In 1993, Reed co-chaired the new Florida Greenways Commission. In 2006, he co-chaired the Urban Land Institute's Florida Committee for Regional Cooperation. He also served on Florida's Environmental Land Management Study Committee II, Reclaimed Lands Committee, and Constitutional Revision Commission. In addition, he served on the Treasure Coast Regional Planning Council and chaired the Coastal Zone Committee.

In 2017, Reed wrote a memoir, Travels on the Green Highway, that covered his decades of environmental campaigns.

== Awards and honors ==

- 1972: Honorary Doctor of Public Service, University of Florida
- 1972: Cornelius Amory Pugsley National Medal Award, 1000 Friends of Florida
- 2003: Bill Sadowski Memorial Outstanding Service Award, Environmental and Land Use Law Section of The Florida Bar
- 2004: Elizabeth Craig Weaver Proctor Medal, Garden Club of America.
- 2005: Distinguished Friend, Florida Defenders of the Environment
- 2006: Community Foundation for Palm Beach and Martin Counties Award
- 2007: Aldo Starker Leopold Wild Trout Medal—Professional, Wild Trout Symposium
- 2007: Distinguished Leader in Fish and Wildlife Conservation Award, University of Florida
- 2008: Atlantic Salmon Federation Hall of Fame
- 2013, Spirit of Defenders Advocacy Award, Defenders of Wildlife
- 2014, Champion of the Everglades Award, Arthur R. Marshall Foundation
- 2017, Dan F. Lufkin Prize for Environmental Leadership, Audubon
- Everglades Coalition Hall of Fame

== Personal life ==
Reed had three brothers—they were a vice president of Chase Manhattan Bank, the owner of American Heritage magazine, and a cattle farmer in Maryland.

On January 9, 1965, Reed married Alita Davis Weaver Pryor on January 9, 1965, at Christ Church in Greenwich, Connecticut. She was from St. Louis and Greenwich and was the daughter of Mr. and Mrs.

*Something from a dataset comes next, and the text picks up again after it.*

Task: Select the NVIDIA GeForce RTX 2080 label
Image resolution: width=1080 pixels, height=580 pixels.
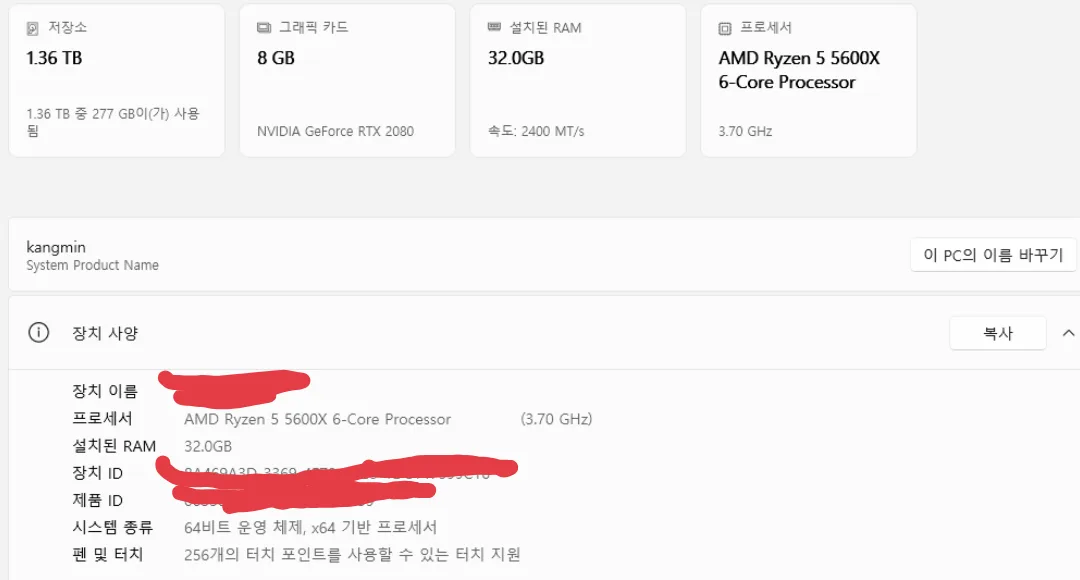Action: click(x=335, y=131)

William B. Weaver Jr. of Quaker Ridge in Greenwich. They had three children: Adrien, Alita, and Nathaniel Jr. The family lived on Jupiter Island, Florida.

Reed was associated with many nonprofit organizations, including being chair of the Natural Resources Defense Council, vice-chair of The Nature Conservancy, vice-chair of Audubon, chair of the Crystal River Manatee Sanctuary Committee, and served on the board of the American Rivers, Atlantic Salmon Federation, the Florida Audubon Society, Hope Rural High School, the National Geographic Society, and Yellowstone National Park. He was also a founder, president, and chairman of 1000 Friends of Florida, a nonprofit that watched growth. He also helped create and was CEO of the Everglades Foundation.

In 2018, Reed died in Quebec City, Canada at the age of 84 from a brain injury he received while fishing for salmon on the Grand Cascapédia River.